• **TASK**
The records that follow are to be reproduced verbatim.

◇ ◇ ◇ ◇ ◇ ◇ ◇

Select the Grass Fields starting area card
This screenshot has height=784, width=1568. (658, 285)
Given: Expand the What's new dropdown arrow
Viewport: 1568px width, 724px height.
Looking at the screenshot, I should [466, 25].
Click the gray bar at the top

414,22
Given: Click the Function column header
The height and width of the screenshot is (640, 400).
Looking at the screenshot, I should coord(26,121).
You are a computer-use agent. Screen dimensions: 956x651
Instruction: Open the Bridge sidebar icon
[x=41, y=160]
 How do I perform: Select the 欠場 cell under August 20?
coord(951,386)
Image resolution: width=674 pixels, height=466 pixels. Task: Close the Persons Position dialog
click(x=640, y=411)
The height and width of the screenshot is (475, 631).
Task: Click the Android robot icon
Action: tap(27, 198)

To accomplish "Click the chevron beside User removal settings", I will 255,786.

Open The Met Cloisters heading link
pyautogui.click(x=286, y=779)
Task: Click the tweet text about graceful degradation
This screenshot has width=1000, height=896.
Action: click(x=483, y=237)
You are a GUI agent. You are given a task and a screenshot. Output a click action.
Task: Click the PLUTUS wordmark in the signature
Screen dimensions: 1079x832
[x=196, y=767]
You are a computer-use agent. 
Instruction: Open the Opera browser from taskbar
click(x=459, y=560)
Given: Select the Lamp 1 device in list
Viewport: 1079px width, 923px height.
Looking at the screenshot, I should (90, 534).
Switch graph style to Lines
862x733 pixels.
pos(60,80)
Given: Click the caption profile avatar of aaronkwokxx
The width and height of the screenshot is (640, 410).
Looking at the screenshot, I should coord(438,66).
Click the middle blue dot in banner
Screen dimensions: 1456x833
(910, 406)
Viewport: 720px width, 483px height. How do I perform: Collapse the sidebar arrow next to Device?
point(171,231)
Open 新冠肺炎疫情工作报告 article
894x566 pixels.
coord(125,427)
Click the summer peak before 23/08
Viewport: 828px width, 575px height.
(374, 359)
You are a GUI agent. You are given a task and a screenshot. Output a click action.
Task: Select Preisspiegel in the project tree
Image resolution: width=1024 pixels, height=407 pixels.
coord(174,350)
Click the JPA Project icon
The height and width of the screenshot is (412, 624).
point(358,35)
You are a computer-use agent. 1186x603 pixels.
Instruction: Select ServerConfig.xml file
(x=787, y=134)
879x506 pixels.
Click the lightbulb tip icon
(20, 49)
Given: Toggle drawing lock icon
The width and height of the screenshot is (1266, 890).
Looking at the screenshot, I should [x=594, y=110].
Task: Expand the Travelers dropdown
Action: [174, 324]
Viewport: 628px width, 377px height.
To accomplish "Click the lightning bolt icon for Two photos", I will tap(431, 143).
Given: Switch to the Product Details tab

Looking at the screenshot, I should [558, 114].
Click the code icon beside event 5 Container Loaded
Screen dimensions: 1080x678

◇ ◇ ◇ ◇ ◇ ◇ ◇

• **PROBLEM SOLUTION**
Select the Grass Fields starting area card
This screenshot has height=784, width=1568. (658, 285)
Given: Expand the What's new dropdown arrow
Viewport: 1568px width, 724px height.
Looking at the screenshot, I should [466, 25].
Click the gray bar at the top

414,22
Given: Click the Function column header
The height and width of the screenshot is (640, 400).
Looking at the screenshot, I should coord(26,121).
You are a computer-use agent. Screen dimensions: 956x651
Instruction: Open the Bridge sidebar icon
[x=41, y=160]
 How do I perform: Select the 欠場 cell under August 20?
coord(951,386)
Image resolution: width=674 pixels, height=466 pixels. Task: Close the Persons Position dialog
click(x=640, y=411)
The height and width of the screenshot is (475, 631).
Task: Click the Android robot icon
Action: tap(27, 198)

To accomplish "Click the chevron beside User removal settings", I will 255,786.

Open The Met Cloisters heading link
pyautogui.click(x=286, y=779)
Task: Click the tweet text about graceful degradation
This screenshot has width=1000, height=896.
Action: click(x=483, y=237)
You are a GUI agent. You are given a task and a screenshot. Output a click action.
Task: Click the PLUTUS wordmark in the signature
Screen dimensions: 1079x832
[x=196, y=767]
You are a computer-use agent. 
Instruction: Open the Opera browser from taskbar
click(x=459, y=560)
Given: Select the Lamp 1 device in list
Viewport: 1079px width, 923px height.
Looking at the screenshot, I should (90, 534).
Switch graph style to Lines
862x733 pixels.
pos(60,80)
Given: Click the caption profile avatar of aaronkwokxx
The width and height of the screenshot is (640, 410).
Looking at the screenshot, I should coord(438,66).
Click the middle blue dot in banner
Screen dimensions: 1456x833
(910, 406)
Viewport: 720px width, 483px height. How do I perform: Collapse the sidebar arrow next to Device?
point(171,231)
Open 新冠肺炎疫情工作报告 article
894x566 pixels.
coord(125,427)
Click the summer peak before 23/08
Viewport: 828px width, 575px height.
(374, 359)
You are a GUI agent. You are given a task and a screenshot. Output a click action.
Task: Select Preisspiegel in the project tree
Image resolution: width=1024 pixels, height=407 pixels.
coord(174,350)
Click the JPA Project icon
The height and width of the screenshot is (412, 624).
point(358,35)
You are a computer-use agent. 1186x603 pixels.
Instruction: Select ServerConfig.xml file
(x=787, y=134)
879x506 pixels.
Click the lightbulb tip icon
(20, 49)
Given: Toggle drawing lock icon
The width and height of the screenshot is (1266, 890).
Looking at the screenshot, I should [x=594, y=110].
Task: Expand the Travelers dropdown
Action: [174, 324]
Viewport: 628px width, 377px height.
To accomplish "Click the lightning bolt icon for Two photos", I will tap(431, 143).
Given: Switch to the Product Details tab

Looking at the screenshot, I should [558, 114].
Click the code icon beside event 5 Container Loaded
Screen dimensions: 1080x678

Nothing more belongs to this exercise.